U.S. 2010 digital revenue: $500 million-plus
Snapshot: Viacom has said it is aiming for “digital dollars, not dimes” through deals like its pay-TV channel Epix’s five-year, $1 billion streaming pact with Netflix, which was announced in August. A strength in its digital portfolio is casual gaming. Its gaming sites include Addictinggames.com, Nick.com, Neopets and Shockwave. Viacom appears to have completely missed out on the surge in social gaming, however, although it picked up Social Express in July.
Key digital move in 2010: The internet has very much moved on, but Viacom is still litigating a $1 billion copyright infringement lawsuit against Google’s YouTube. It argues that the site should be held responsible for copyright-infringing videos uploaded there before 2008. The company was dealt a huge blow in the case in June when a judge ruled against it. The case is under appeal.
How we generated our estimate: Viacom executives said four years ago they expected the company to bring in $500 million in digital sales in 2007 and later said they had in fact surpassed that goal. Viacom, however, has notably not provided an update since, saying in 2009, for instance, that the company would not separate out the numbers because digital ads were primarily being sold as add-ons to traditional ads rather than separately.

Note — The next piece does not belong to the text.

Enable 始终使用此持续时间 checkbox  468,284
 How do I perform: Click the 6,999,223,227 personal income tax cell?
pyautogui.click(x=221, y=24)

As with a number of companies on this list, Viacom executives tell us it is too difficult to extract digital revenue from overall revenue, and they no longer try to break it out internally. To take one example, the Epix JV is accounted for as an equity investment and includes pay TV fees as well as movie site EpixHD.com. We can safely guess, though, that the digital total continues to exceed $500 million. Because it could be substantially above that amount, we ranked it higher than CareerBuilder ($560 million), WebMD ($530 million), Monster Worldwide ($530 million), and the National Football League ($500 million).